** Opening LISTED ENTRIES block **

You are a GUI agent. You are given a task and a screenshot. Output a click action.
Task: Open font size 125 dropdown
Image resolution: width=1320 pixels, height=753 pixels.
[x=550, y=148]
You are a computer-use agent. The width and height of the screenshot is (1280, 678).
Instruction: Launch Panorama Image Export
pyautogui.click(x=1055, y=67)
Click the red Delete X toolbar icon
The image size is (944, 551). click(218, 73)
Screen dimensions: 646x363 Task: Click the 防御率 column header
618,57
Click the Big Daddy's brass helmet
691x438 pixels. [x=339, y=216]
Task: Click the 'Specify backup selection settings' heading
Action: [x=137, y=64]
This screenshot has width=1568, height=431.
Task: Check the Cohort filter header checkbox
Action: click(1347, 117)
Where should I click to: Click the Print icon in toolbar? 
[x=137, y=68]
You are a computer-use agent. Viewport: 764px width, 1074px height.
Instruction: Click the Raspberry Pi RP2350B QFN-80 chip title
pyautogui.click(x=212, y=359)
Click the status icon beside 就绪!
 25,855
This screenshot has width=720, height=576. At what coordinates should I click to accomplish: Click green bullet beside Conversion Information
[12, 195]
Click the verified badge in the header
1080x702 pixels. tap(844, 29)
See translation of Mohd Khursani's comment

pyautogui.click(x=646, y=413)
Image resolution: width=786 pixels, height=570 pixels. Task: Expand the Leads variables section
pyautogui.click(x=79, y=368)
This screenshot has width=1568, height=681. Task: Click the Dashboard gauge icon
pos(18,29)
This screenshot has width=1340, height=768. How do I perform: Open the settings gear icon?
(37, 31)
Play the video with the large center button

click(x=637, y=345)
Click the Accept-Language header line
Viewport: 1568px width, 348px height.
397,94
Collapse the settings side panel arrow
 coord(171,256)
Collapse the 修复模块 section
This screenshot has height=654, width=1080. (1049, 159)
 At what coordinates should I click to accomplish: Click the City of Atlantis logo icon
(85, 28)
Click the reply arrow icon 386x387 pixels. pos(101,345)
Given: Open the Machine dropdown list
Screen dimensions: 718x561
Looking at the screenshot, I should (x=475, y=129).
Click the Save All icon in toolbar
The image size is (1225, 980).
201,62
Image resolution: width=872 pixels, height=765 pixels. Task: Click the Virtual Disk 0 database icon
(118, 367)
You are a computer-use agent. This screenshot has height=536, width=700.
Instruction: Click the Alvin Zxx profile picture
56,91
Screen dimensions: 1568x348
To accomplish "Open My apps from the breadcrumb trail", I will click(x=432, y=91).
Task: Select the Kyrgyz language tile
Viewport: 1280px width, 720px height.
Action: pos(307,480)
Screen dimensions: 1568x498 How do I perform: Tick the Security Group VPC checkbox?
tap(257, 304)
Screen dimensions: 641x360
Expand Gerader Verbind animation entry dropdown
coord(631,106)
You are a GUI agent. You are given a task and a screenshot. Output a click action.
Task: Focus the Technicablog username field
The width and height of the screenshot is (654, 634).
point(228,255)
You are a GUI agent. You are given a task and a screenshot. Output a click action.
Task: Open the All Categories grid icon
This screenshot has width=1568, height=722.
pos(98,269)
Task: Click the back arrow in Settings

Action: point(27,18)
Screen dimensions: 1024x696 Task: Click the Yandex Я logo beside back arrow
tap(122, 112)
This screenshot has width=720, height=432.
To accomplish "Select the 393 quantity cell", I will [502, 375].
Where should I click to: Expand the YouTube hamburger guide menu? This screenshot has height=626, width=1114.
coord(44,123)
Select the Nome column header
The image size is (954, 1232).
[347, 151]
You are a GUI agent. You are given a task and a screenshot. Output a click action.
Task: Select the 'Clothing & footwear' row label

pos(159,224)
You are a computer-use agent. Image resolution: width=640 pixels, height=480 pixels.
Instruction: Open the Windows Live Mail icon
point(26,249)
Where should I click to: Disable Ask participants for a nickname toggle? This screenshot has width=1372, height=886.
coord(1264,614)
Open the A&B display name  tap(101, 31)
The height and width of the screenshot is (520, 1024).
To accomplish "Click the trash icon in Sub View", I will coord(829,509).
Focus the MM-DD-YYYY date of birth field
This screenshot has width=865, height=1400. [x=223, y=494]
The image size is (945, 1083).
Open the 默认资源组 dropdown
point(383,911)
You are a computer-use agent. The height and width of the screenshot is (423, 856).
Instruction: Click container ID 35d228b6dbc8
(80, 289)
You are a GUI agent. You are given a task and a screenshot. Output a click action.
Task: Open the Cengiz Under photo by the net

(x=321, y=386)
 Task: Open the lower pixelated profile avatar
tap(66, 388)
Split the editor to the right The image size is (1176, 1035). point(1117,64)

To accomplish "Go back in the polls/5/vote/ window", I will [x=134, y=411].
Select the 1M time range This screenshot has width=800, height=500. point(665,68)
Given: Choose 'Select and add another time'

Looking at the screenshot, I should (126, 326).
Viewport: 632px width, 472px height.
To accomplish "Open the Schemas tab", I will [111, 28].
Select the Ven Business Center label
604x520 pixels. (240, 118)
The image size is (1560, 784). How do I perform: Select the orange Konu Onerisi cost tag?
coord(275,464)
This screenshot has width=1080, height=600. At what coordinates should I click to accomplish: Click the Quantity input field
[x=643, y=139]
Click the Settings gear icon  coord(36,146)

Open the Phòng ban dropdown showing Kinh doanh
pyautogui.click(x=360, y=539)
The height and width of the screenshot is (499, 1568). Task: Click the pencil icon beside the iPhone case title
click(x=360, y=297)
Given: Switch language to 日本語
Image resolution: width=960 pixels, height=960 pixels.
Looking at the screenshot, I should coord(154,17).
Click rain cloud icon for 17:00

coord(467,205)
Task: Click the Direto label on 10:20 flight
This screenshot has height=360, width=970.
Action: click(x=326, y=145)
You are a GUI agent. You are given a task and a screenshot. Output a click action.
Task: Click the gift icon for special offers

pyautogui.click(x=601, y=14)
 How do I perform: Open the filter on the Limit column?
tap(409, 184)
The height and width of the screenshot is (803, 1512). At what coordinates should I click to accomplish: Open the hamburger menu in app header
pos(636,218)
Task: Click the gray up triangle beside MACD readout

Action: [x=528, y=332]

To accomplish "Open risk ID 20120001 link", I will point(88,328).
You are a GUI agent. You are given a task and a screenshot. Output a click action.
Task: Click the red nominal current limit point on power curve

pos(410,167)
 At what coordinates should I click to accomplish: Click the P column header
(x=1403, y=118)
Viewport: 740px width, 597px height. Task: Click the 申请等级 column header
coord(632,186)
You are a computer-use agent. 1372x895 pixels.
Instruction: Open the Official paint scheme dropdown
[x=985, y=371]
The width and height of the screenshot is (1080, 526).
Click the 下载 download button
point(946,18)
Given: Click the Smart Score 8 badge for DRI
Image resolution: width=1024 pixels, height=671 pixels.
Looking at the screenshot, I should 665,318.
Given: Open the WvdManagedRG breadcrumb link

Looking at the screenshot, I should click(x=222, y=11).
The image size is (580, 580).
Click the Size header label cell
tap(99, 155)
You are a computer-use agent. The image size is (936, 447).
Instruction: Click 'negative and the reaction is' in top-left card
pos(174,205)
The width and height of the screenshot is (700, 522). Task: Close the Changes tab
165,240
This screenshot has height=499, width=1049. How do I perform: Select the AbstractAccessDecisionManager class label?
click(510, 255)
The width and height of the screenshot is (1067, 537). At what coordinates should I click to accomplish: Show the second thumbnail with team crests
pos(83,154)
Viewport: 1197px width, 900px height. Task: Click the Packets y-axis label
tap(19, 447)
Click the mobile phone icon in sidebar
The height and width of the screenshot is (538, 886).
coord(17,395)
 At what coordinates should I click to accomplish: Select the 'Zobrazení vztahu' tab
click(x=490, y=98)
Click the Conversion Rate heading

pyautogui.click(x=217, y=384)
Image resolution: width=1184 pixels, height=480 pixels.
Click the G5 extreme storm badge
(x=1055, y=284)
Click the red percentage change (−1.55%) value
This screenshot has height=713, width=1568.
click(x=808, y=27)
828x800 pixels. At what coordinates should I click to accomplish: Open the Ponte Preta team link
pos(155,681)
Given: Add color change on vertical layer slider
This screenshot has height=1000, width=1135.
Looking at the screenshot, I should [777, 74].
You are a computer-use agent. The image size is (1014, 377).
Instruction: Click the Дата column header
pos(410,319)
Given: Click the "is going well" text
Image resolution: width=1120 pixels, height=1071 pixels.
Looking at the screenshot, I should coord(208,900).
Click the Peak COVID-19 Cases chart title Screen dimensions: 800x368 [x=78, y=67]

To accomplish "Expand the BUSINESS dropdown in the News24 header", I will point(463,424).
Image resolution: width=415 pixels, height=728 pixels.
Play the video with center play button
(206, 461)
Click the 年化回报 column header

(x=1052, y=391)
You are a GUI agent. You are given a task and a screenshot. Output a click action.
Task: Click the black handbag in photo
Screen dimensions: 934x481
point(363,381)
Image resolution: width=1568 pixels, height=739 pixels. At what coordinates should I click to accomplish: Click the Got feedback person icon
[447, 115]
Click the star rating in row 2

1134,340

** Closing LISTED ENTRIES block **

WORK TO COMPLETE
Output exactly what runs from the line with "Click the 年化回报 column header" to the final line above, both lines included, and nothing else.

ANSWER BELOW
Click the 年化回报 column header

(x=1052, y=391)
You are a GUI agent. You are given a task and a screenshot. Output a click action.
Task: Click the black handbag in photo
Screen dimensions: 934x481
point(363,381)
Image resolution: width=1568 pixels, height=739 pixels. At what coordinates should I click to accomplish: Click the Got feedback person icon
[447, 115]
Click the star rating in row 2

1134,340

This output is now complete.